L’école peut être le pôle central de l’espace communal, elle est investie par les élus et les parents comme une vitrine. Elle peut structurer un espace local en mutation dès lors qu’il y a bonne connaissance des partenaires et des diagnostics. Ou alors, il y a déficit de force structurante, on laisse faire le sort et on investit peu le local. Parfois pire encore, les inégalités se creusent encore, différentes tensions ont toujours cours.
La distance peut être vue comme physique bien sûr mais également sociale, symbolique et relationnelle.

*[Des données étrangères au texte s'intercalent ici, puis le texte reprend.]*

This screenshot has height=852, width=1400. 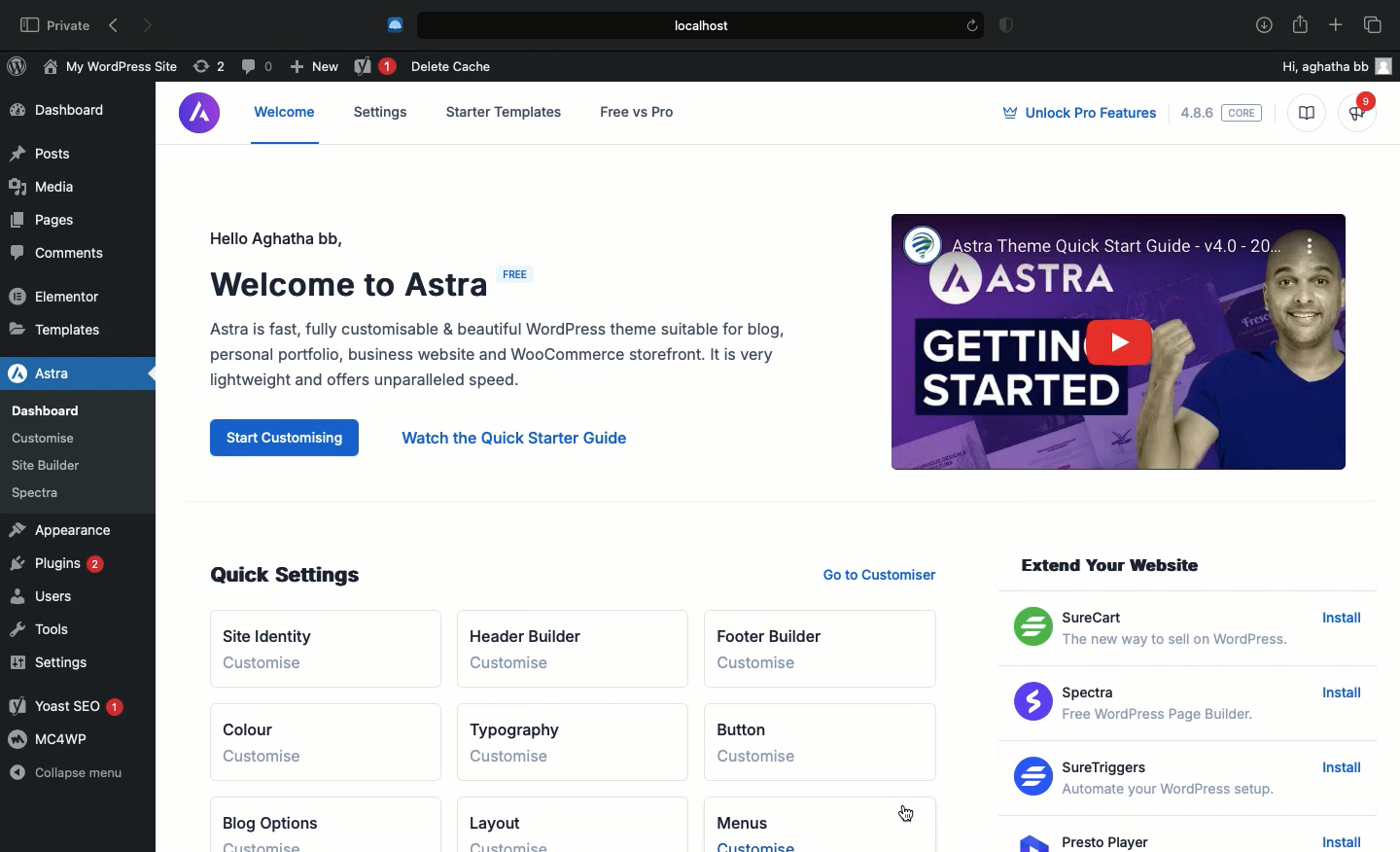 I want to click on Comments, so click(x=59, y=253).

En définitive, nous avons là un contenu qui apportera sa pierre à l’édifice général de la géographie de l’Ecole. Pris sous l’angle méthodologique, le propos pourra dépasser le seul cadre du Calvados où cette réflexion sur la monographie pourrait s’étendre à d’autres territoires pour multiplier ces portraits d’école. Riche de figures, surtout les schémas synthétiques présents à la fin de chaque chapitre, l’ouvrage montre également une belle écriture de la part d’étudiantes à ce niveau du cursus. Dans une période où on veut encore avancer le concours et le simplifier davantage, il est très agréable de lire des écrits de cette qualité. C’est aussi l’adossement à la recherche, lui aussi menacé et à défendre, qui a permis de telles circulations structurantes entre formateur et étudiantes.